À leur tour, d’autres politico-militaires ont dénoncé des attaques et propos insultants. « Avant d’être des politico-militaires, nous sommes des tchadiens », a lancé Aboubakar Choua Dazi.

« Qu’est-ce qu’on va faire avec plus de 200 partis politiques ? On va lancer une fusée ? (…) Il y a des partis politiques qui ne représentent que leur personne, leur famille. C’est connu de tout le monde. Ils vivent sur le dos de l’État. Ce n’est pas un commerce. Que cela s’arrête. Qu’on prenne des dispositions pour qu’il y ait des partis politiques avec des idéologiques. (…) On laisse faire, et tout ça sur le dos de l’État », a fustigé Mahamat Assileck Halata, politico-militaire.

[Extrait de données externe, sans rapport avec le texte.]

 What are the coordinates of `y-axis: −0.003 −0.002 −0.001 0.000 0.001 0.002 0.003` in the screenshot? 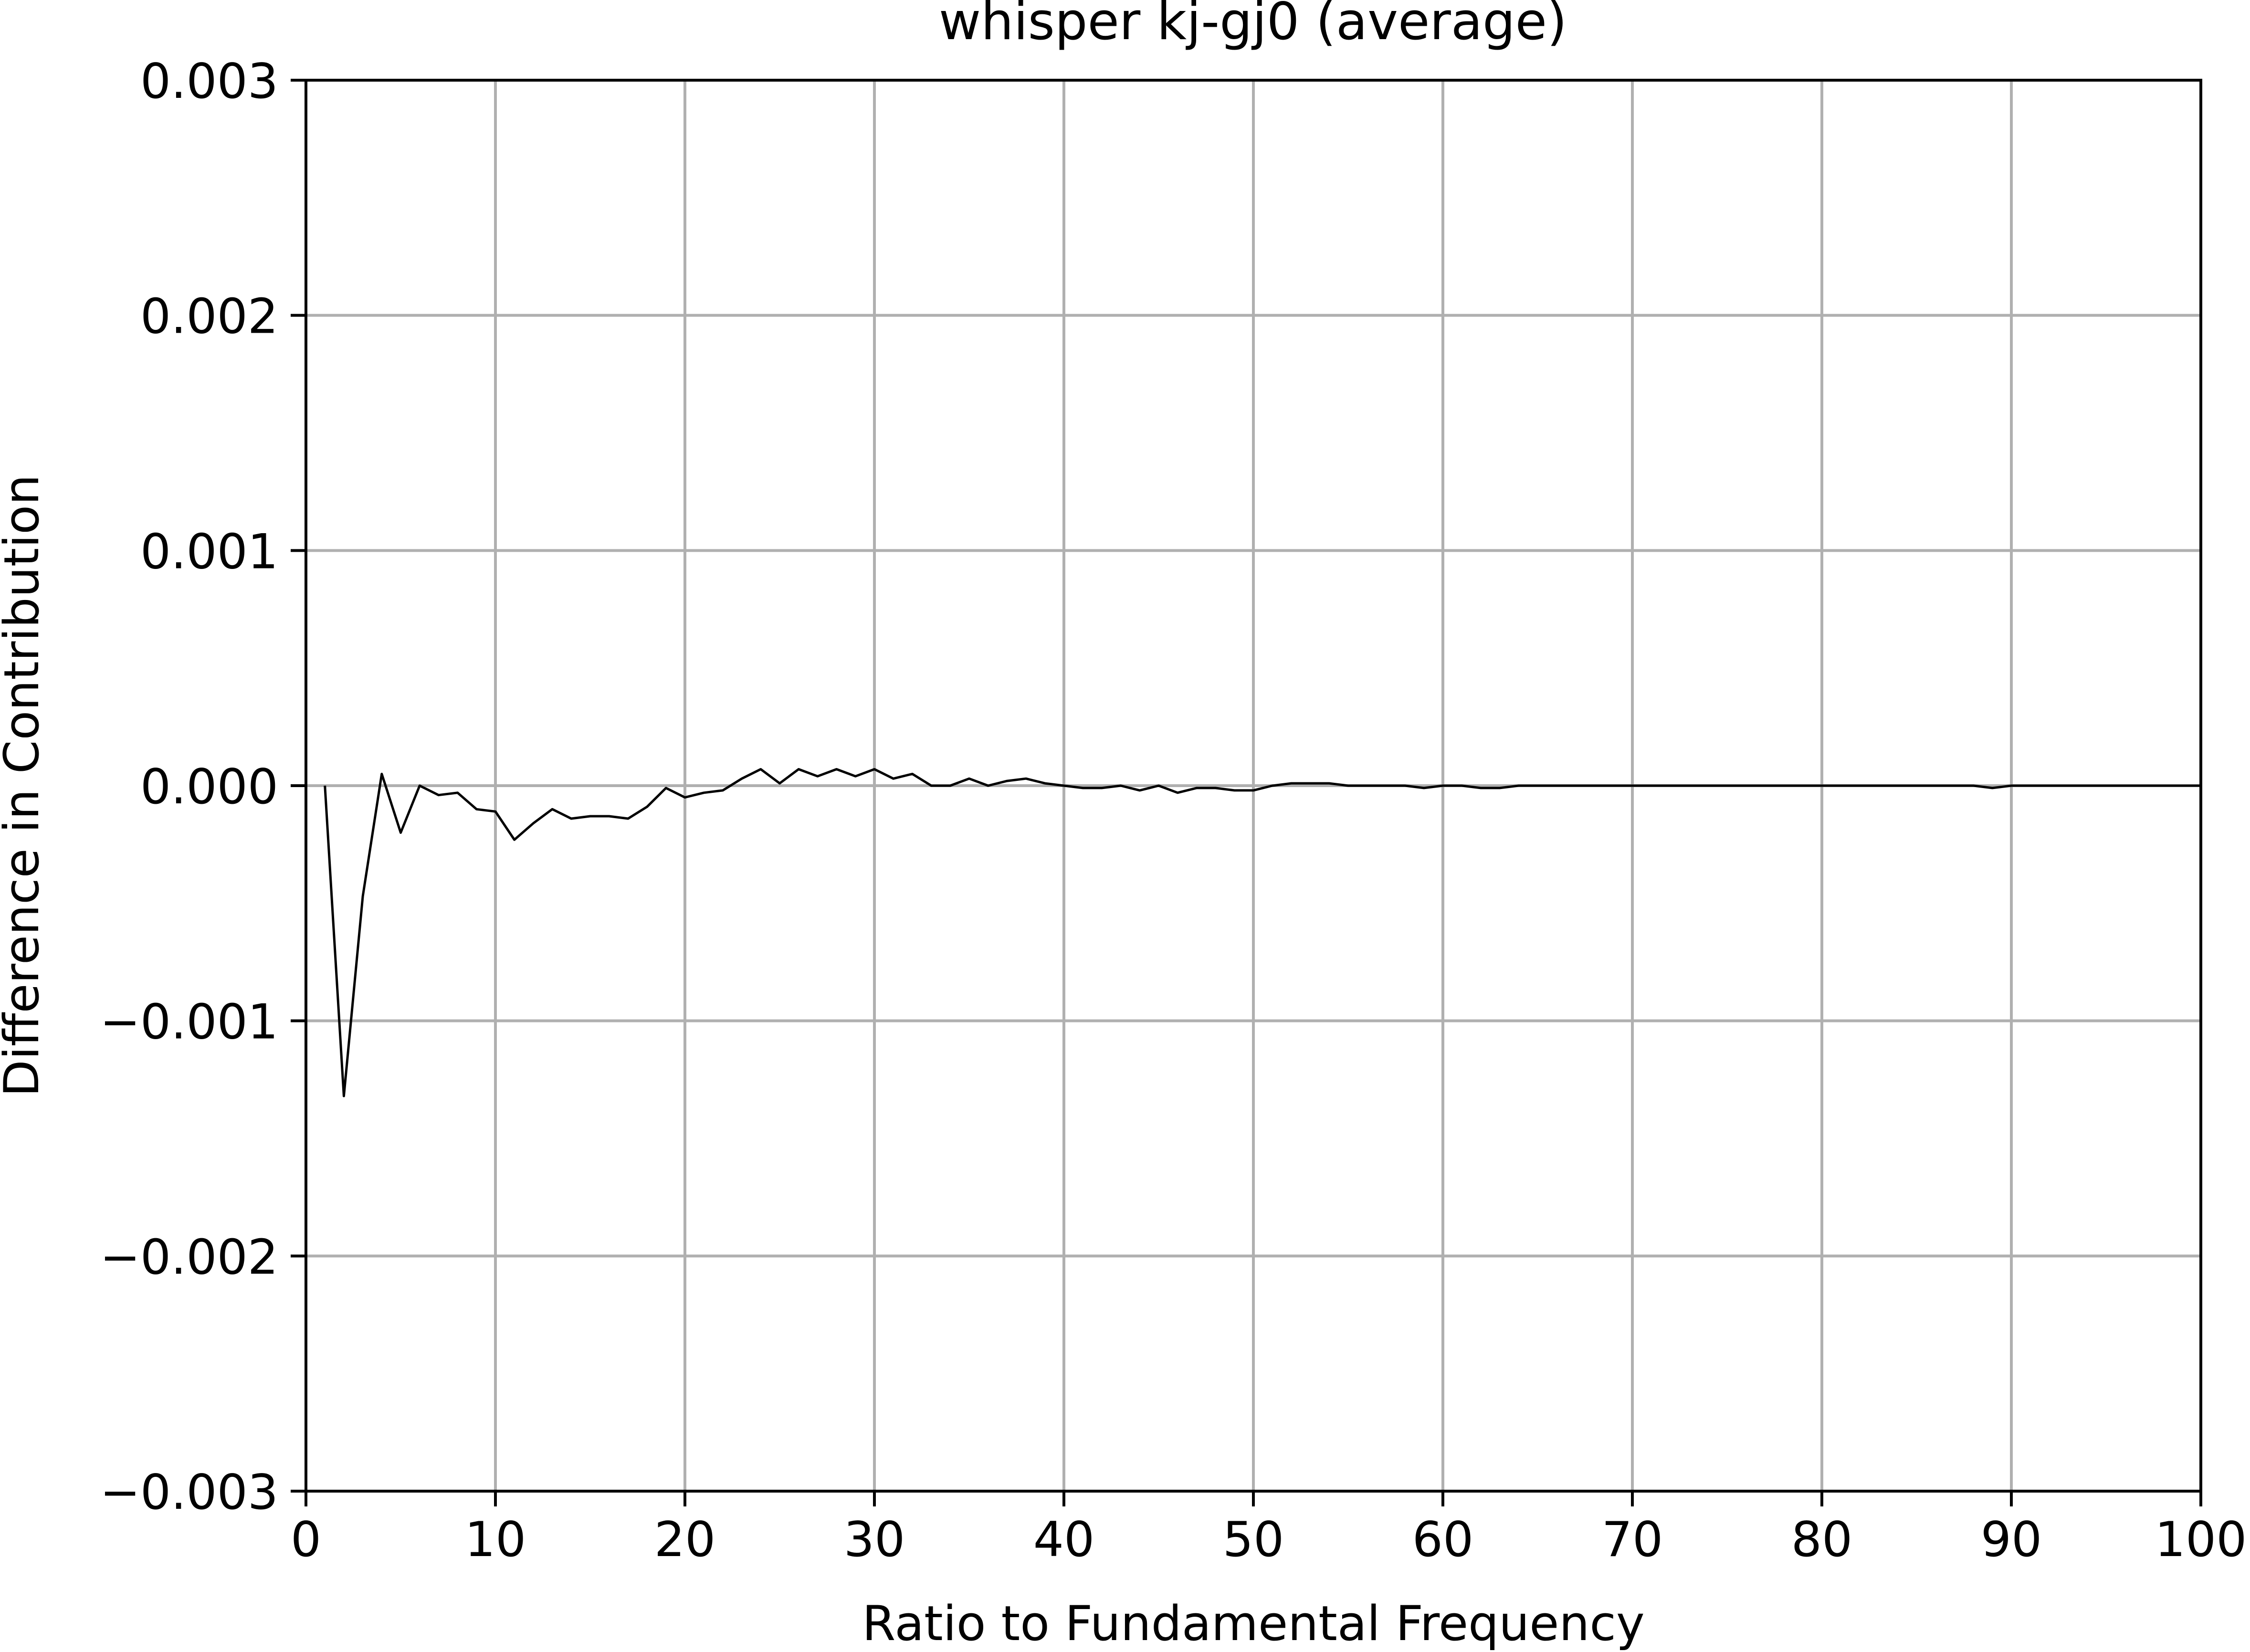 It's located at (203, 786).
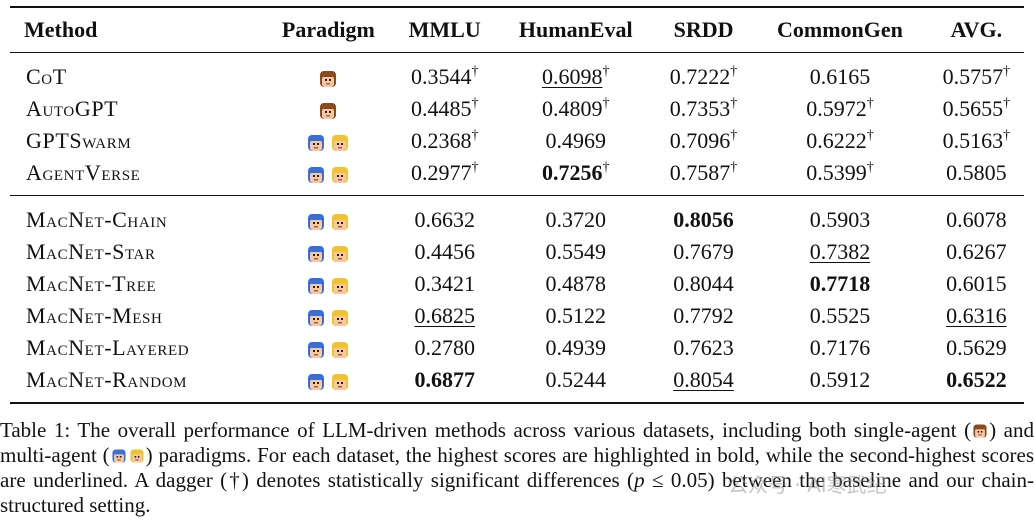  Describe the element at coordinates (704, 384) in the screenshot. I see `score-cell: 0.8054` at that location.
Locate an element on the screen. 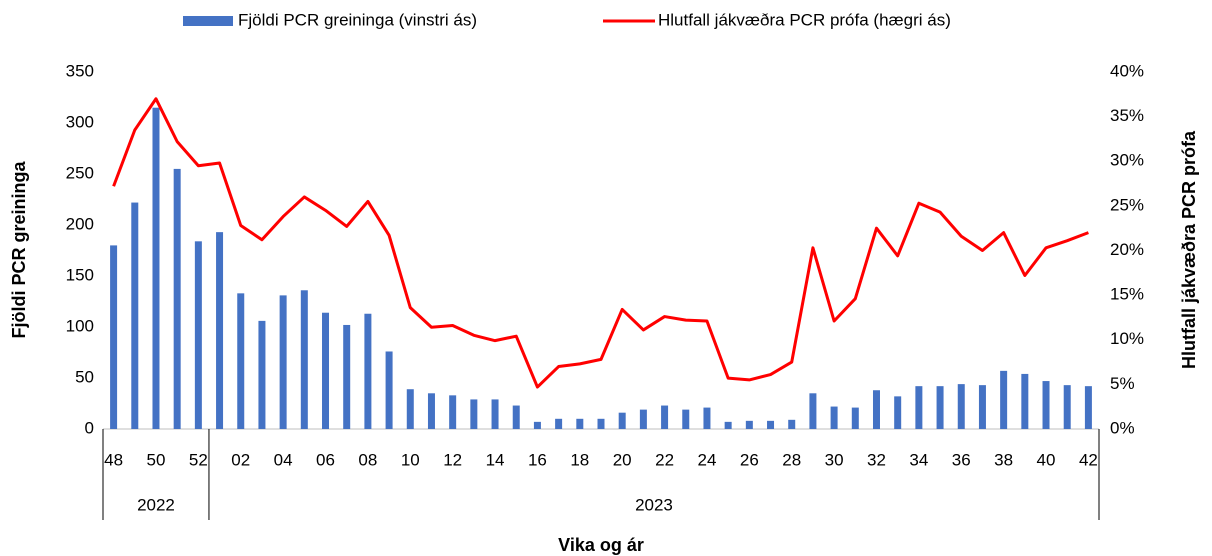 The image size is (1212, 556). legend-label: Fjöldi PCR greininga (vinstri ás) is located at coordinates (358, 20).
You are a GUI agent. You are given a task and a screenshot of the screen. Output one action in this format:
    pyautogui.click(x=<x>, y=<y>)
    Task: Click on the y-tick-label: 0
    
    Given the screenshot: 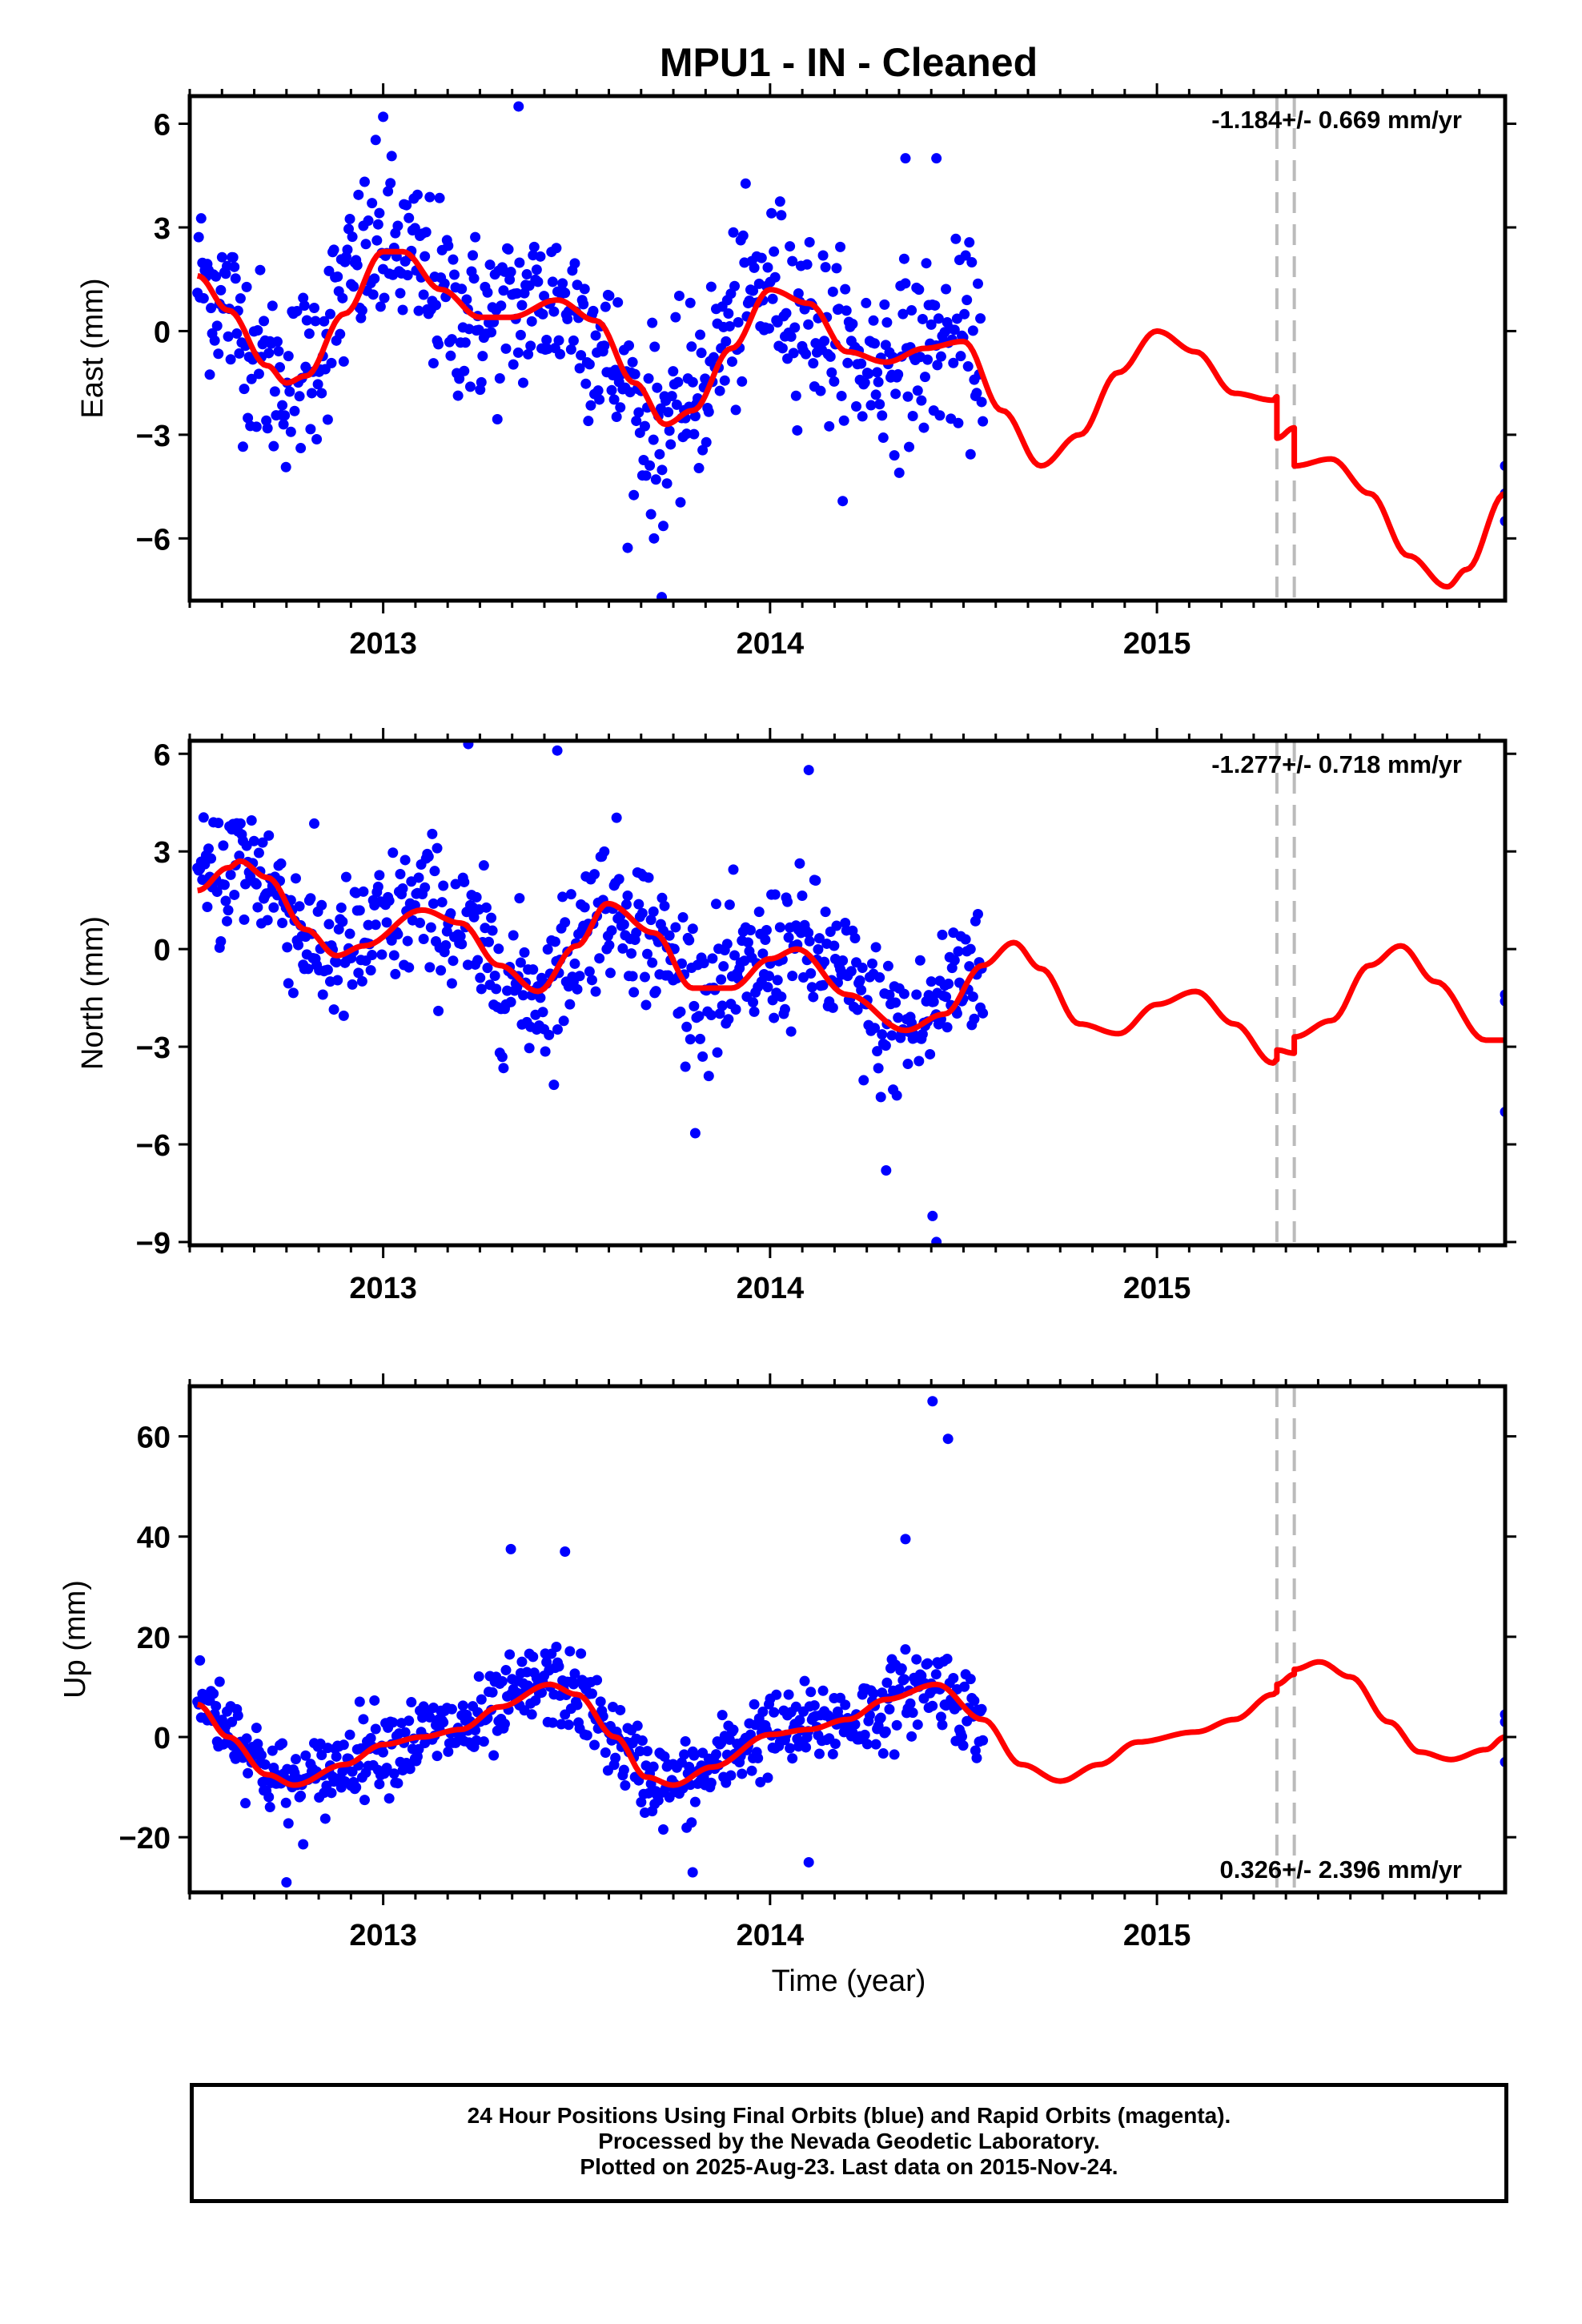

Moumine Souleymane Barka, président du parti Conseil patriotique du peuple tchadien, a répliqué en s’en prenant aux politico-militaires : « je voudrais dire à ceux qui viennent de rentrer de l’extérieur, certains sont en France en train de laver les vaisselles des blancs, certains sont en train de laver les chiens des blancs ». Le micro lui a été retiré immédiatement par le président du Présidium Gali Ngothé Gatta.

Saleh Kebzabo, ex-négociateur de Doha, a souligné que le quota accordé aux politico-militaires est même peu car sans eux, le dialogue n’aurait pas lieu. Les politico-militaires auront bel et bien leur quota de 45 sièges au CNT.